Long-term follow-up of patients enrolled in the ISAT and other examples suggested a significantly lower risk of seizures in patients treated with coil embolization when evaluated at 2- and 14-year follow-up, compared to those treated with surgical clipping [25, 64]. Currently, no randomized clinical trials have investigated the benefit and outcomes of seizure prophylaxis following SAH. The administration of prophylactic antiepileptic drugs (AEDs) has in the past been part of a standard protocol for patients undergoing neurosurgical procedures such as craniotomy.

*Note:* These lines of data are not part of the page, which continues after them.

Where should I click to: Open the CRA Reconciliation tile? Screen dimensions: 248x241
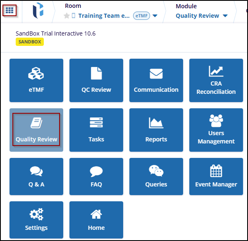pyautogui.click(x=216, y=80)
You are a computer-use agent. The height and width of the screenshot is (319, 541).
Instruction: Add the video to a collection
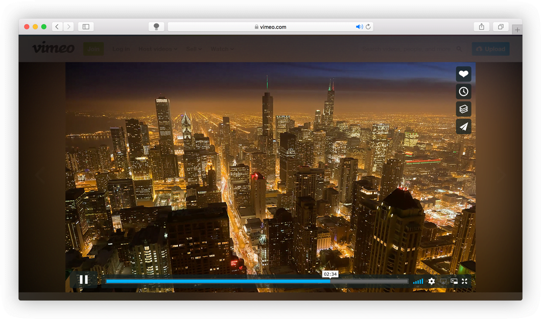click(x=463, y=108)
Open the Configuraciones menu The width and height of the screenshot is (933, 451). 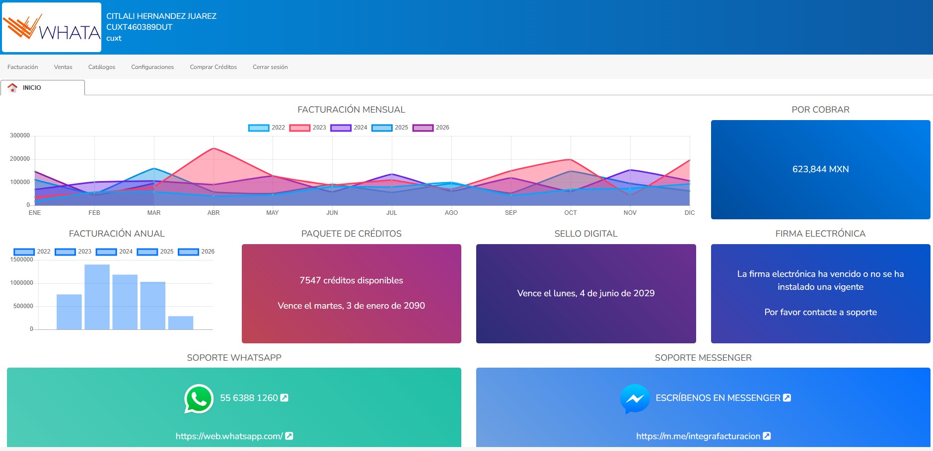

A survey conducted in 2002 by the American Association of Neurological Surgeons showed that 24 % of neurosurgeons routinely prescribed AEDs for 3 months after SAH regardless of whether seizures occurred at presentation, in hospital, or not [16, 48, 49, 65]. In contrast, only 4 % of German neurosurgeons routinely prescribe AEDs for patients with aneurysmal SAH [66]. More recently, however, routine use of AEDs for SAH patients has come under question [23] because of lower seizure rates associated with the minimal invasive technology to obliterate cerebral aneurysms [15, 67]. The Stroke Council of America guidelines recommend against routine perioperative use of AEDs in aneurysmal SAH because of the paucity of evidence of benefit [12]. However, the guidelines suggest that AED prophylaxis may be considered in the posthemorrhagic period and longer term for those with risk factors for seizure recurrence. These include a prior seizure, parenchymal infarction or hematoma formation, and middle cerebral artery aneurysm [12]. Marigold et al. attempted to evaluate the utility of AEDs in primary and secondary prevention using the Cochrane database [68]. They concluded that there is insufficient evidence to support routine use of AED for primary and secondary seizure prevention after SAH. No specific recommendation exists to stratify the risk of seizures or late epilepsy by the location of hemorrhage in the brain on the initial head CT. For example, patients with perimesencephalic hemorrhage are usually at the lowest risk of initial seizure or late epilepsy; whereas superficial cortical hemorrhage typically has a higher risk of associated seizures. The recommendations for the latter two groups usually follow any individual with aneurysmal SAH.